The IRS published new proposed regulations regarding "qualified performance-based compensation" exempt from the 162(m) deduction limitation. These regulations clarified that a plan under which stock options or stock appreciation rights are granted must specify the maximum number of shares that may be granted during a specified time period on a per-employee basis. Stating an aggregate maximum number of shares without providing a specific per-employee limitation will disqualify the compensation from being exempt. Similarly, the description of compensation payable under a performance goal that is provided to shareholders must specify the maximum number of shares which may be granted to each individual employee during a specified time period and also the exercise price of those options. These clarifications are effective immediately. While most stock option and stock appreciation rights plans likely already comply with this requirement, employers should review their existing plans to ensure that they incorporate the per-employee limit as described above.
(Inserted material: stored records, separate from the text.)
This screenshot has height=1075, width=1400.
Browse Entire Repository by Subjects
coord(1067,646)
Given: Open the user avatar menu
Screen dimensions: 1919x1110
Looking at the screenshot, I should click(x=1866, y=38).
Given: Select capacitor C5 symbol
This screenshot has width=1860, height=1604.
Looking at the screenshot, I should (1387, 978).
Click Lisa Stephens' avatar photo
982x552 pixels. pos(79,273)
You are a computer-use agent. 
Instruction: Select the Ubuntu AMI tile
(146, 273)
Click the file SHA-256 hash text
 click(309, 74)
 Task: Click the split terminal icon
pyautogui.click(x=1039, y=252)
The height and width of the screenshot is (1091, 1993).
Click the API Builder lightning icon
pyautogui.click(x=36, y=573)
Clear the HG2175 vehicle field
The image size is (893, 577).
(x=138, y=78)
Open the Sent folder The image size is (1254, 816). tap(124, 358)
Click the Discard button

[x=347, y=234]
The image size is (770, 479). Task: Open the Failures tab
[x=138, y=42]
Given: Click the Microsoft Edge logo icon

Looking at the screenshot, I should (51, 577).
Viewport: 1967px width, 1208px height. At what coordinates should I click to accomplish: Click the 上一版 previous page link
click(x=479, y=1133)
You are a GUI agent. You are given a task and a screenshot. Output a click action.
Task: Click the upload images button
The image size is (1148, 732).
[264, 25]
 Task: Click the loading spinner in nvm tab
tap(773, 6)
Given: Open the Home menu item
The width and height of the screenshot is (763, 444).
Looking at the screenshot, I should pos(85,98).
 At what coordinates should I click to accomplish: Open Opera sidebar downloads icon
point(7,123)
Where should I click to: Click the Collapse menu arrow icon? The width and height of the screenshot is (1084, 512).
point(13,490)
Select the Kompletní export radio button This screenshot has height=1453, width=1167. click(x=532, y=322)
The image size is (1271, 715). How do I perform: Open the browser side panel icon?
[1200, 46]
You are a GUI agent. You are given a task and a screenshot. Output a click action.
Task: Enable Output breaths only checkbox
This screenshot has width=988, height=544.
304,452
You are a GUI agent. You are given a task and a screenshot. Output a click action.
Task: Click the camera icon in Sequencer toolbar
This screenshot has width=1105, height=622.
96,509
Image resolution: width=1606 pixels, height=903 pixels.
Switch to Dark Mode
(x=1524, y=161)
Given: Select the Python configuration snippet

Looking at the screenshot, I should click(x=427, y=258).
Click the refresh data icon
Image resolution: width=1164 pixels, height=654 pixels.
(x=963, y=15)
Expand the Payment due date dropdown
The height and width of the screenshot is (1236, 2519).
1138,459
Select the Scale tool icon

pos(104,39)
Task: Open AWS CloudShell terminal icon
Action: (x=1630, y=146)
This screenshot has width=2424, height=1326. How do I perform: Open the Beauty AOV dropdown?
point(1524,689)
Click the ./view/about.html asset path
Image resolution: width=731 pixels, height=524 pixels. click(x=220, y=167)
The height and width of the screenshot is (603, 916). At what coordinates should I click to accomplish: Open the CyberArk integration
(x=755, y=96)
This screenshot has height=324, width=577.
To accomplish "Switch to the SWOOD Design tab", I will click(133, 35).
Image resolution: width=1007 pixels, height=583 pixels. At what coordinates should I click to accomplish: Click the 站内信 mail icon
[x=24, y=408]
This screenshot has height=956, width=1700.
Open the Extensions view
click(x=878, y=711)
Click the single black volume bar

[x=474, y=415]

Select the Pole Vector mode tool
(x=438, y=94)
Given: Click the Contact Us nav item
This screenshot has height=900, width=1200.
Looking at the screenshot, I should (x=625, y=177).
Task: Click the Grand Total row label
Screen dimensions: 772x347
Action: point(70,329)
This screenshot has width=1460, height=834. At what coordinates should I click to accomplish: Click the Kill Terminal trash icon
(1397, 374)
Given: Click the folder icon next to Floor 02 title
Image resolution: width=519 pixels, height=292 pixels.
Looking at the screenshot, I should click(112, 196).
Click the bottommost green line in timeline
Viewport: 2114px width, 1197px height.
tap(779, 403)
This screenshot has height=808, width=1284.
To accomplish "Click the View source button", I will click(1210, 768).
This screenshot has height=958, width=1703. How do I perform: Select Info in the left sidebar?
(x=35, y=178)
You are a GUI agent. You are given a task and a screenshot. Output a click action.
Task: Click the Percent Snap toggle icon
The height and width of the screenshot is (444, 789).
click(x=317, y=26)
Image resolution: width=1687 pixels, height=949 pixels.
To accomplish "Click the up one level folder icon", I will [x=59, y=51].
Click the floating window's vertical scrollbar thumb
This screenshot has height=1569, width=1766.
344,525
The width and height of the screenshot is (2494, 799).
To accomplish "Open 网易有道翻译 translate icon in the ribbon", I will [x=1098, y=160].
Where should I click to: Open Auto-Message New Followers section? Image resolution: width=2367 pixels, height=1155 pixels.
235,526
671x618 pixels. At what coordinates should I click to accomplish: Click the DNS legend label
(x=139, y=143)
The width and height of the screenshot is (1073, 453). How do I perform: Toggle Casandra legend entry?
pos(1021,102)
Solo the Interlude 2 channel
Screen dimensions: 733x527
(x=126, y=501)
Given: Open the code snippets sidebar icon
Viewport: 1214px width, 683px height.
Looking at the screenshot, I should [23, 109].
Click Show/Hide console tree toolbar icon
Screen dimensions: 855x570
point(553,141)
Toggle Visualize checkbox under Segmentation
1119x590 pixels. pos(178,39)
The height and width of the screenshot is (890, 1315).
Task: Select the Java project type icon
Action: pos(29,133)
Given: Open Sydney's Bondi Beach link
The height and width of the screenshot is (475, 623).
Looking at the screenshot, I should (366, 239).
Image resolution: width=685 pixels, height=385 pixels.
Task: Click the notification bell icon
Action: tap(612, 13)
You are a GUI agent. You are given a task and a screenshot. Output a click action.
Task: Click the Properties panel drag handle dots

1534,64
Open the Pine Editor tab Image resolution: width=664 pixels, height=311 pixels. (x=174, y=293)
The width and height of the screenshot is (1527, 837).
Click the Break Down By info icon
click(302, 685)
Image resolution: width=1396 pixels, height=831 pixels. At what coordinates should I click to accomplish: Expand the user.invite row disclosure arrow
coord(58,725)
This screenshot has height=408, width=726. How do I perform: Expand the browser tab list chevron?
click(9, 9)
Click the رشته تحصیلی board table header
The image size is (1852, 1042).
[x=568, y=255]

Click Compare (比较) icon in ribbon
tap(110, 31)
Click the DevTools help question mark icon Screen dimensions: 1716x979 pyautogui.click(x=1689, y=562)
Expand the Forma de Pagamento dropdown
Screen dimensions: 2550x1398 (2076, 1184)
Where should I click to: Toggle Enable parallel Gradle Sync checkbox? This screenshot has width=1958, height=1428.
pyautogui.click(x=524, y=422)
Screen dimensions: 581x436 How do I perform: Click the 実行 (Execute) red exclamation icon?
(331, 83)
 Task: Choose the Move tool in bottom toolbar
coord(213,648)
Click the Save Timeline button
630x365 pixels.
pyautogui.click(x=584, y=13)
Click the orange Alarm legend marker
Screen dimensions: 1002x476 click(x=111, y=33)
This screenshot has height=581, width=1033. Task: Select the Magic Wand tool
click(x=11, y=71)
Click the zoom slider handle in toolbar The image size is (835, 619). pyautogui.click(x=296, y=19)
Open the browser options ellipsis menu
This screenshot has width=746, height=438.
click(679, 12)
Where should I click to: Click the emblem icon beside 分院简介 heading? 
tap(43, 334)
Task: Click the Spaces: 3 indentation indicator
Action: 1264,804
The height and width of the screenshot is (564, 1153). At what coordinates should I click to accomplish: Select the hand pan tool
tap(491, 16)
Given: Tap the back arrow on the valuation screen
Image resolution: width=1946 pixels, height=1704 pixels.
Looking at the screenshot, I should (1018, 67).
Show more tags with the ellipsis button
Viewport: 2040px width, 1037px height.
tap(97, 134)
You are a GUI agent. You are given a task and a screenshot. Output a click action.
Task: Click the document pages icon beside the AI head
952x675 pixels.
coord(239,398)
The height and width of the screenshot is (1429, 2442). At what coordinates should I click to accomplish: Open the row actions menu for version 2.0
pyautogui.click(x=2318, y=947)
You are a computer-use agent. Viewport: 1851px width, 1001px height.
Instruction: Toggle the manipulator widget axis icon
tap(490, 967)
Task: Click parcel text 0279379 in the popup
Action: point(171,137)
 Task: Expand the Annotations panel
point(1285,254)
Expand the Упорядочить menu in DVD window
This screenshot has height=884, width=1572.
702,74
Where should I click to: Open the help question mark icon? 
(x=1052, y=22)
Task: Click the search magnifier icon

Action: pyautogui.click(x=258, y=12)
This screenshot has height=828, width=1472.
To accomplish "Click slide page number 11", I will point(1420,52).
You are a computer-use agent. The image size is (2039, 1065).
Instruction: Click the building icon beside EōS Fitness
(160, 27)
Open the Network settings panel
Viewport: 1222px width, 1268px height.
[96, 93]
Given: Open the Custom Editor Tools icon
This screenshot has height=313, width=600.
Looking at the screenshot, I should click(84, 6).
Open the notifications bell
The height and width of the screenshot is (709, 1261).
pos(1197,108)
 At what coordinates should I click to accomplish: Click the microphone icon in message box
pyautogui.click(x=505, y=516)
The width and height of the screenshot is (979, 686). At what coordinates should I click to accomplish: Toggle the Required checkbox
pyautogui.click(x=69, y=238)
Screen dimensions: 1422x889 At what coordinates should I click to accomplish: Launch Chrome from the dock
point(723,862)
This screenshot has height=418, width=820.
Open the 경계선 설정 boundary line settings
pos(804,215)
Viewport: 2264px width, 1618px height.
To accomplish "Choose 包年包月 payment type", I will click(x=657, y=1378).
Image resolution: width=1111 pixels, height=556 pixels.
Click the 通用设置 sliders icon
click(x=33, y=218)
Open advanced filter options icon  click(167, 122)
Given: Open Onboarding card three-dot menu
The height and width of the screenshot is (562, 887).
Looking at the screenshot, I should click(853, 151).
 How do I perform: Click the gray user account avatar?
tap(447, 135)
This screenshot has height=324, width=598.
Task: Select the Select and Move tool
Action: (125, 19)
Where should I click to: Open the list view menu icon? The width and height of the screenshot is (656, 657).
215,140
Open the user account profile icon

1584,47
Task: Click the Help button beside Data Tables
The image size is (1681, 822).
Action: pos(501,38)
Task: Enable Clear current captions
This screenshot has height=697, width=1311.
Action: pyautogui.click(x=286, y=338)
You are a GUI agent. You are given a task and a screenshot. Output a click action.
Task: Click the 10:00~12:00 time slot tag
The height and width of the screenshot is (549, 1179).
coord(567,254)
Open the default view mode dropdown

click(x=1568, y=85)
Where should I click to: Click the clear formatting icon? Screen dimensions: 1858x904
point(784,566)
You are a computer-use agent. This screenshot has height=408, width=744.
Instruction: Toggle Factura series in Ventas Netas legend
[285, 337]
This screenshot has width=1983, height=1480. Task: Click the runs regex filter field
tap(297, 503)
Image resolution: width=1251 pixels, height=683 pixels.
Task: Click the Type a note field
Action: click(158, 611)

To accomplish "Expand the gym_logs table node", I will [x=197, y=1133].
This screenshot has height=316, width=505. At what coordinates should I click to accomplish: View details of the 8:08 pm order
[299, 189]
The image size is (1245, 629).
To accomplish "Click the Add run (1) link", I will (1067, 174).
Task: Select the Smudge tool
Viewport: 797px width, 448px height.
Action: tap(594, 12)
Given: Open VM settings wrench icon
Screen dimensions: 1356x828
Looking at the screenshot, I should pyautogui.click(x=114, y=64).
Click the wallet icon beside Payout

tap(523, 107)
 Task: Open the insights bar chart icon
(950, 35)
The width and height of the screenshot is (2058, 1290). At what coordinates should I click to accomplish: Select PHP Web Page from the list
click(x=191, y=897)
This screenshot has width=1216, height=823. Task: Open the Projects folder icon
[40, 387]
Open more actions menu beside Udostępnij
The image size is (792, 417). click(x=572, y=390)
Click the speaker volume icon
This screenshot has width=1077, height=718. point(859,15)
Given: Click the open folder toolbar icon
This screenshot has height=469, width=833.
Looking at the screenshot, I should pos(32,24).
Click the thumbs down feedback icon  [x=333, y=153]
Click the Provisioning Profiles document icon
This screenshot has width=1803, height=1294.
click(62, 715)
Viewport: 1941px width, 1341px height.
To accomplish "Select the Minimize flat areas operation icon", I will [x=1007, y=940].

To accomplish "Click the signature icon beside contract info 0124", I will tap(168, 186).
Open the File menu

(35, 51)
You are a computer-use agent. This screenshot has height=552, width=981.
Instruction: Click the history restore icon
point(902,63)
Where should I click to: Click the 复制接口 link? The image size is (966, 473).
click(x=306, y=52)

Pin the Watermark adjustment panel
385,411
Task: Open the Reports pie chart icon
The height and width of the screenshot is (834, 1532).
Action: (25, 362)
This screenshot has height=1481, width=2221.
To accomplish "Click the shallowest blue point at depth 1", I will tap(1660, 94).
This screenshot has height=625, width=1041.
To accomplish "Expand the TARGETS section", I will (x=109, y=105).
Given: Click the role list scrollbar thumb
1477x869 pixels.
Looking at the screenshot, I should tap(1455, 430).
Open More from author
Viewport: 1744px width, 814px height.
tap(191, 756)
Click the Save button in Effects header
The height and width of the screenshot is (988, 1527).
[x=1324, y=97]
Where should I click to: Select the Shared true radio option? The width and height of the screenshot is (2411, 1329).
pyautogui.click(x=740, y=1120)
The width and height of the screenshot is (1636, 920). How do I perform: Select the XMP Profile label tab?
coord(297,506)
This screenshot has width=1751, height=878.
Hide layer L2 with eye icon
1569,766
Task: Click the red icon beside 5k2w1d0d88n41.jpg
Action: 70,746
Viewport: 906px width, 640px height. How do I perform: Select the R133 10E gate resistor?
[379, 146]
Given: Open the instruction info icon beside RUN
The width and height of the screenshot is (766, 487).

The regulations also clarified a transition rule for privately held companies that then become publicly held corporations. For these transitioning companies, the deduction limit does not apply to compensation paid under a plan that existed when the corporation was not publicly held. This relief applies until the occurrence of the earliest of the following specified events listed in the existing regulations:
· the expiration of the plan or agreement
· the material modification of the plan or agreement
· the issuance of all employer stock and other compensation that has been allocated under the plan
· the first meeting of shareholders at which directors are to be elected that occurs after the close of the third calendar year in which an IPO occurs or, in the case of a privately held corporation that becomes publicly held without an IPO, the first calendar year following the calendar year in which the corporation becomes publicly held
This transition relief applies to any compensation received pursuant to the exercise of a stock option or stock appreciation right, or the substantial vesting of restricted property, granted under an existing plan if the grant occurs on or before the earliest of these four specified events. According to the new proposed regulations, compensation payable under a restricted stock unit arrangement or a phantom stock arrangement must actually be paid, rather than simply granted, before the occurrence of the earliest specified event to be eligible for the transition relief. The clarifications pertaining to the transition rules for privately held companies that then become publicly held corporations are proposed to apply to taxable years ending on or after the date final regulations are published.